◆ TASK INSTRUCTIONS ◆
Images are to be excluded from the copy, and the records below reproduced word for word.
*** Opening DATA SHOWN ***
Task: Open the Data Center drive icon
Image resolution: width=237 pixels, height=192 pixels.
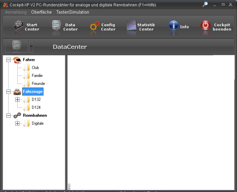Action: click(x=56, y=25)
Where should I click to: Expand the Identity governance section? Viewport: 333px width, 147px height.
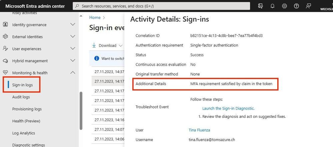coord(73,24)
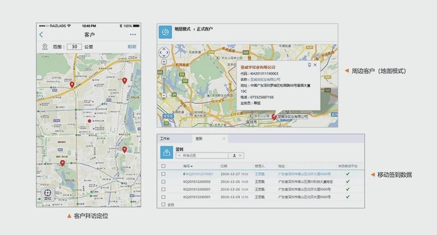Sort by the 编号 column header arrow

pos(192,166)
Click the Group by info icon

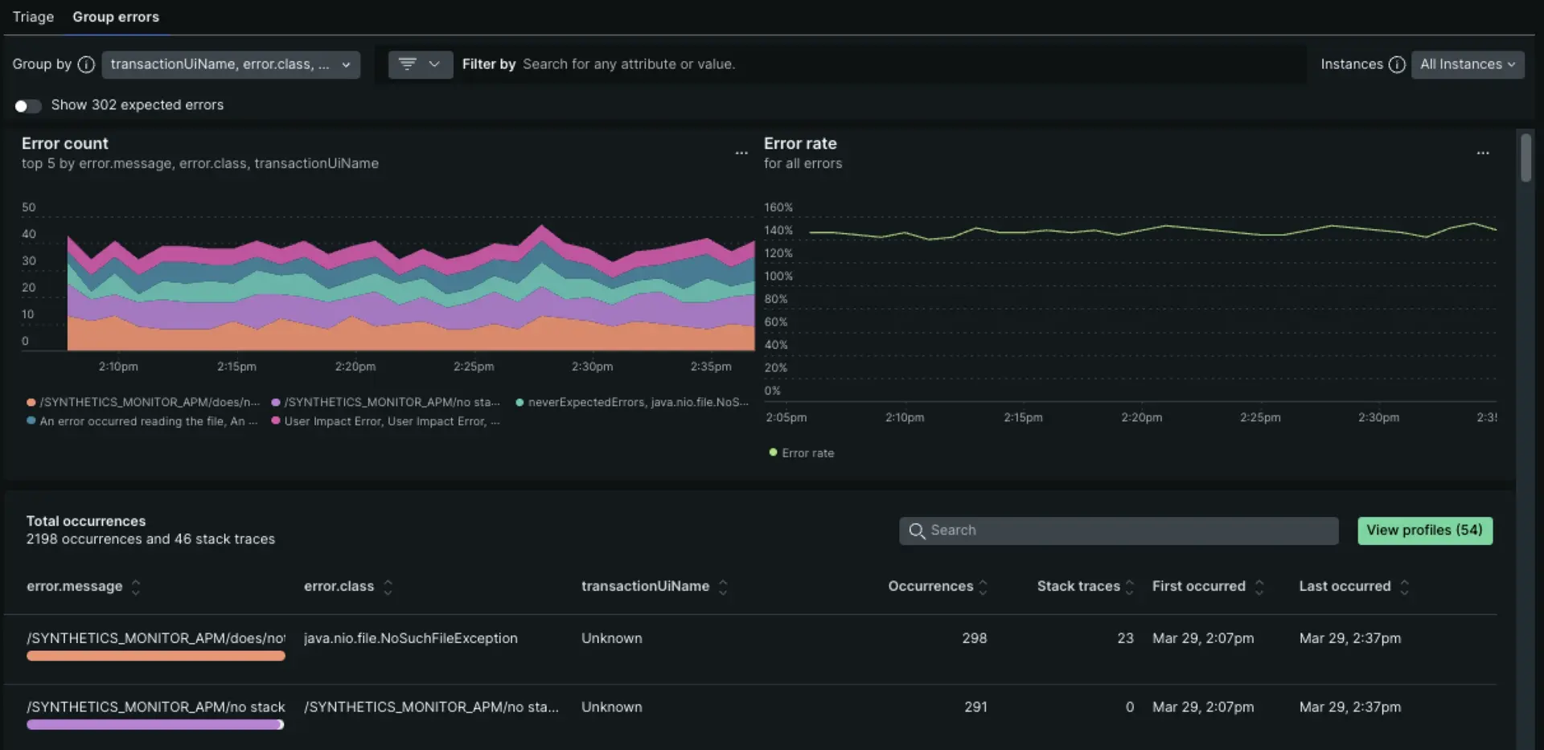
*** Closing DATA SHOWN ***
◆ RESULT ◆
Task: Open the Data Center drive icon
Image resolution: width=237 pixels, height=192 pixels.
Action: click(x=56, y=25)
Where should I click to: Expand the Identity governance section? Viewport: 333px width, 147px height.
coord(73,24)
Sort by the 编号 column header arrow

pos(192,166)
Click the Group by info icon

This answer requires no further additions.